Mumbai Diary: Tuesday Dossier
The city - sliced, diced and served with a dash of sauce
With a little help from my friends
An assistant handles the dress train as Esha Gupta negotiates a road in Film City on Monday to get to the set of a reality show. Pic/Satej Shinde
Saving our national heritage animal
Actor Dia Mirza is known for being a strong supporter of living green. Mirza was recently tagged by Hollywood actor Adrian Grenier on Twitter to switch to a biodegradable version of a daily item of use (she chose sanitary napkins). In addition to this, Mirza headed to the hills of Meghalaya to support the Gaj Yatra campaign (in pic) that works to provide safe passage corridors for elephants, an initiative of the Ministry of Environment, Forest and Climate Change and Wildlife Trust of India.
Not many would know that back in the '90s, Shabana Azmi was among the first celebs to talk about women's right to sanitary hygiene — not a small feat given how the issue is shrouded. It is fitting then that on Menstrual Hygiene Day yesterday, Azmi was invited to Delhi for a discussion by Niine Movement, an initiative to empower women and tackle the taboos associated with menstruation. "Truly humbling to see the courage and commitment of the catalysts for change," said the actor on social media.
A smart film
Though some people might find it hard to believe, we live in a day and age when a smartphone is all you need to shoot a film. That's exactly the tool that the makers of Unfateful used for the micro-budget movie. It's a road-trip film featuring four strangers who are carpooling their way across South India. But the film's journey will only be complete if a crowdfunding effort to finance it is successful. And we can trust that the director, Seby Varghese, will use the money wisely, given that he is an auditor who has taken a sabbatical to make his debut film.
Benegal says it
At a recent event, veteran filmmaker Shyam Benegal and director of Newton, Amit Masurkar, came together for a tête-à-tête. The session was held to felicitate Masurkar on his recent National Award. The evening was held at Talmakiwadi in Tardeo, one of the oldest housing cooperative societies for the Chitrapur Saraswat community, to which both Benegal and Masurkar belong. As the evening progressed, proceedings took an interesting turn when moderator and former journalist Chaitanya Padukone asked Masurkar what made him accept the award even as several winners chose to boycott the ceremony upon learning that the President won't be handing it over. "For me, it was the award that mattered," he said. But Benegal chose not to mince words. "This was an award of the state and, if the president doesn't come to give the award, it is insulting. You are disrespecting the republic, which you are supposed to represent. It shouldn't have been done this way. It was much too casual," he said.
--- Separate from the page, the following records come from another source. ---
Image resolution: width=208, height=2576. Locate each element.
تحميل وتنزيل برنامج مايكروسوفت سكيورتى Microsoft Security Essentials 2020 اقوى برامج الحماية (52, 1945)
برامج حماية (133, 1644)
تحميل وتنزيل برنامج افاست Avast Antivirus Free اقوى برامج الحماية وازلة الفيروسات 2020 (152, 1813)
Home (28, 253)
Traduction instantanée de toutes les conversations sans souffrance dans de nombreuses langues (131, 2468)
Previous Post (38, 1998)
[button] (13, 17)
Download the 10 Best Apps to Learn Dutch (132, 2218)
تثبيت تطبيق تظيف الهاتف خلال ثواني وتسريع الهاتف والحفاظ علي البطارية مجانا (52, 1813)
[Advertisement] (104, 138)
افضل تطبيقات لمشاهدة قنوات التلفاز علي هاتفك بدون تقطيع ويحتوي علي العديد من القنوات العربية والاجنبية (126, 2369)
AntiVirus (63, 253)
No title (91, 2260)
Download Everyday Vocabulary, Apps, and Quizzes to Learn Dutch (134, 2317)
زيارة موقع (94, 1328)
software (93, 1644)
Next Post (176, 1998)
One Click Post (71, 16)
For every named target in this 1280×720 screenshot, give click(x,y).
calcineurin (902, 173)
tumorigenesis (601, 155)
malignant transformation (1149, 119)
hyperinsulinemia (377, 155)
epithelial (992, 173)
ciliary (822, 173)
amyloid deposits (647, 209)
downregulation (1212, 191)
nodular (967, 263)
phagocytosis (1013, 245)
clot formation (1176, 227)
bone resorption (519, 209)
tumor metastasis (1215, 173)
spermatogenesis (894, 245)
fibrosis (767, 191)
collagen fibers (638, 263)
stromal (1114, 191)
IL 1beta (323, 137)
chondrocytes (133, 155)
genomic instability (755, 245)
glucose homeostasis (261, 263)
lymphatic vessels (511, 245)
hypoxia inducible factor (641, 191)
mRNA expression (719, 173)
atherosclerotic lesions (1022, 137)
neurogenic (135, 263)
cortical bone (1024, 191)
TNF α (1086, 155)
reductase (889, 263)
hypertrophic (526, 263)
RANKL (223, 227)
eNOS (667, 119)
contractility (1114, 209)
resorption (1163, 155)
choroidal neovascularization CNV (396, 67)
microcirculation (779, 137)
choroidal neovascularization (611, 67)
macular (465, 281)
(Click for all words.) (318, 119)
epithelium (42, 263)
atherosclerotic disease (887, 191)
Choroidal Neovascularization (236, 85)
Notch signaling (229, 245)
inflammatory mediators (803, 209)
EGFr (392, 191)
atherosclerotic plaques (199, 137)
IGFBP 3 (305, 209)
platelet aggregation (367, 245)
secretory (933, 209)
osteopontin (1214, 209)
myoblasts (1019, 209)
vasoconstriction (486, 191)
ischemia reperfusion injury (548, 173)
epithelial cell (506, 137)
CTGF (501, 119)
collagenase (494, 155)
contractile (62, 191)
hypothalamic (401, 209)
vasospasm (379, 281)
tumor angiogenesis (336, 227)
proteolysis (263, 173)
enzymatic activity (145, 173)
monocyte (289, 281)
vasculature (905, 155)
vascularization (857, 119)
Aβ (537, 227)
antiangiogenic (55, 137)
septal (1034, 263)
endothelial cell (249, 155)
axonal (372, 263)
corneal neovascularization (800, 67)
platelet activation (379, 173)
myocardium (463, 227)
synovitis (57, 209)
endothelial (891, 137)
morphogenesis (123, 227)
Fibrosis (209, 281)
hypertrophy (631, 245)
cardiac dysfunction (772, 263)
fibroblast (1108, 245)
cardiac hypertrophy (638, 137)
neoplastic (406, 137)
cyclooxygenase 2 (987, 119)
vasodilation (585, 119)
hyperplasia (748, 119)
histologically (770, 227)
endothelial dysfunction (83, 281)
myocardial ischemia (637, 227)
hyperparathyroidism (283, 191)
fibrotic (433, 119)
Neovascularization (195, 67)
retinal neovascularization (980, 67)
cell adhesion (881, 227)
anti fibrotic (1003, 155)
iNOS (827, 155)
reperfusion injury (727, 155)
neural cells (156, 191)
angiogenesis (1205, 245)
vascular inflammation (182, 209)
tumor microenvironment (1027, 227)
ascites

Ambi Parameswaran, the man who offered us a quirky, fun take on Indian advertising in his book — Nawabs, Nudes and Noodles, is back after a commercial break (pun intended entirely). That book looked at 50 years of Indian advertising, its highs and lows, and most powerful campaigns that affected the Indian consumer. After sharing priceless gems of gyaan about that rollercoaster ride, he's now ready with Sponge: Leadership Lessons I Learnt From My clients (Westland). This title from the advertising guru, and former head at FCB Ulka, borrows from the intriguing, engaging conversations that Parameswaran had with some of the big daddies in the Indian corporate world. Known for his easy-going, anecdote-laced writing, this one is sure to keep this diarist hooked for the same reason why we consider his earlier title as an encyclopaedic guide to Indian advertising.